Há muitos pontos meritórios neste filme: o world building é muito bem conseguido (sinto que estou na França do século XIV); o grotesco e visceral que existe no nosso imaginário colectivo também; as batalhas que nos parecem ter sido épicos de selvageria e desumanidade também; a atmosfera geral da idade média idem. A essência da Era está toda lá. O que me parece que não está lá, e que frequentemente me quebra a suspensão da crença (suspension of belief) são os sotaques de Ben Affleck e (de forma ainda mais flagrante) de Matt Damon, que, sempre que aparecem em cena, me fazem interrogar sobre o porquê de estarem dois Americanos na França Medieval do Séc. XIV, ao em vez manter a minha atenção aos contornos dos eventos e da história.
Mas fora isto, é também, e em realidade, um filme para todos os gostos (mas não para toda a família, porque bom, o rating do filme de “R” não deixa grande margem para dúvidas de que muito provavelmente não será apropriado para a prima/o ou irmã/o de 8 anos), já que encerra em aquilo que me parecem ser também três tipologias possíveis para um filme deste género, com três tipos de abordagem narrativa igualmente diversos, e com variáveis e crescentes níveis de interesse na progressão das suas aproximadamente duas horas e meia de duração. Há uma parte da história que poderia ser um filme de acção medieval – a história segundo Jean de Carrouges – com overtones ocasionais de 300 (2006), outra que poderia ser um romance medieval – a história segundo Jacques Le Gris –, e outra que poderia ser um thriller psicológico – a história segundo Marguerite de Carrouges -. Poderia ser um filme esquizofrénico, justamente pela justaposição destas diferentes formas de ver – que foram também escritas por diferentes pessoas: Matt Damon, Ben Affleck e Nicole Holofcener -, mas neste contexto é não só perfeitamente razoável, como também estritamente necessário, já que vincula a natureza plástica da verdade segundo cada sujeito.
Este último segmento de história é o mais sólido e também o mais interessante, mas isto também pode ser a minha parcialidade a falar mais alto (já que thrillers psicológicos são um dos meus pet peeves).
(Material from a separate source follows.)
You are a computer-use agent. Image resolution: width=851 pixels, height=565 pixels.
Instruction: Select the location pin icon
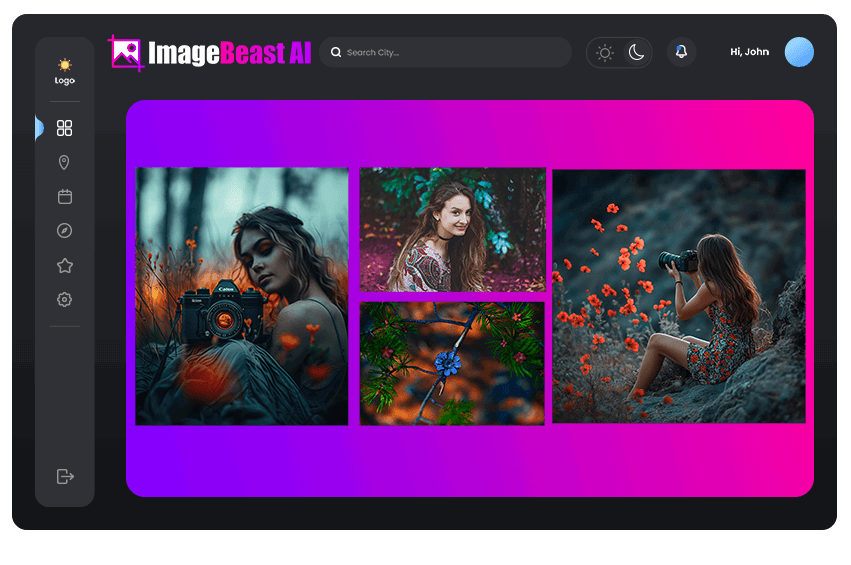[65, 162]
Mas ao mesmo tempo, poderá também não ser só isso. Poderá ser, em realidade, uma tentativa de o realizador nos fazer simpatizar mais com este segmento do filme, e também de exacerbar a componente que lhe é mais crua e também mais verídica: a da sua verdade, e da problemática e das limitações daquilo que é ser-se mulher (num mundo onde o #metoo estava ainda a anos-luz). Há uma sensação de proto-sufragismo que me parece existir, mas não de uma forma expiatória, já que faz sentido quer para a história, quer para a personagem, quer, em parte, para o público.
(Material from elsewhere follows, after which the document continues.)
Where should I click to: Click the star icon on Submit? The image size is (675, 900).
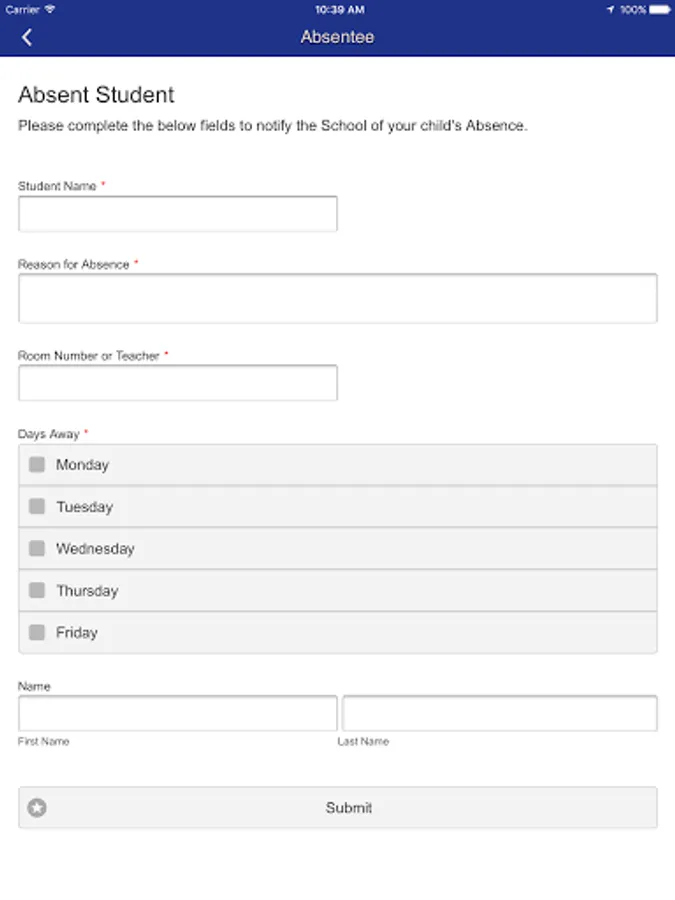[37, 808]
Para mim, o The Last Duel é mais um estudo aprofundado em espelho sobre as noções de verdade, de perceção e de parcialidade, do que propriamente um drama épico medieval – ainda que o backdrop e os fundamentos da história sejam forçosamente esses -. E ainda bem, porque se fosse mais isso, acho que não teria gostado de todo. Mas tal como com os resultados dos duelos na França Medieval, também o facto de eu ter gostado do filme deve ter sido um Desígnio Divino.